Barry A. Warsaw barry@digicool.com
Tue, 19 Jun 2001 18:59:31 -0400


I just don't know enough about Unicode in general (I've been one of
those eye-glazers Skip refers to ;), so I figured I'd ask this
question here.  First, some background.

I'm trying to add support for RFC 2047 in mimelib.  Essentially, this
RFC specifies how to include non-ASCII characters in mail headers, by
describing an encoding format.  The format lets you wrap "funny"
characters in something like: =?iso-8859-1?Q?B=E2rry W=E2rs=E2w?=

So, I think I've got the first part working, which is this: when I see
such an encoded header, I pull out the encoded string, quopri decode
it[*], then coerce to Unicode, giving the charset part as the second
argument to unicode().  Specifically, the algorithm is something like:

    parts = value.split('?')
    if parts[0].endswith('=') and parts[4].startswith('='):
	charset = parts[1]
	encoding = parts[2].lower()
	atom = parts[3]
	if encoding == 'q':
	    decoded_atom = quopri.decodestring(atom)
	elif encoding == 'b':
	    decoded_atom = base64.decodestring(atom)
	else:
	    raise ValueError, 'bad encoding: %s' % encoding
	return unicode(decoded_atom, charset)

So far so good.  Now let's say I want to go in the other direction,
i.e. given a Unicode string, I want to create the RFC 2047 encoded
string to add to the header, so I need to be able to go "the other way
'round".  Is this possible without requiring the user to explicitly
provide the charset that the Unicode string is encoded with?

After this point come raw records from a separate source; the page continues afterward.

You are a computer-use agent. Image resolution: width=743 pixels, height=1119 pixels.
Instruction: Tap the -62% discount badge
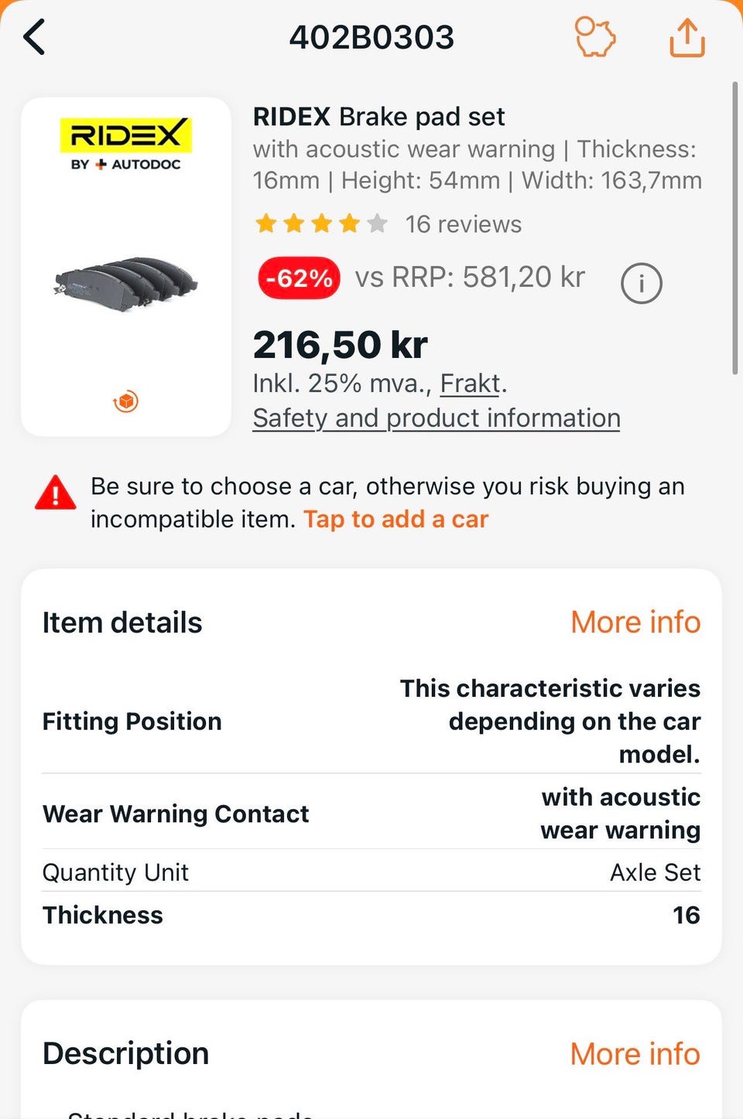[299, 278]
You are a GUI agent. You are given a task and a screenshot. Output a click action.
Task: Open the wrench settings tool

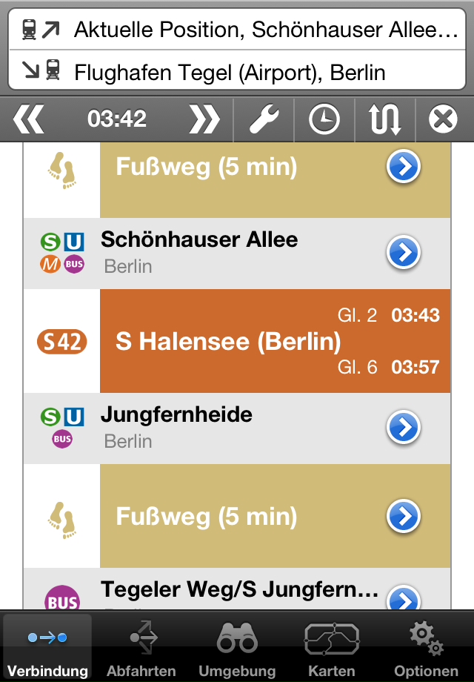click(x=264, y=119)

My understanding is that the unicode string doesn't have a notion of
the charset that it was encoded with, but is it possible to guess the
charset of a Unicode string reliably?  Even if you can only guess 80%
of the time, that'd be fine if I can throw an exception for the other
20%.  Is there an existing Python solution for this?  Does my question
even make sense? ;)

Thanks,
-Barry

[*] The `Q' (or `q') in between the ?'s means the string is encoded
using quoted-printable.  Thus the recent rash of fixes to the quopri
module.  The RFC says that alternatively, a `B' (or `b') is valid,
meaning Base64 was used.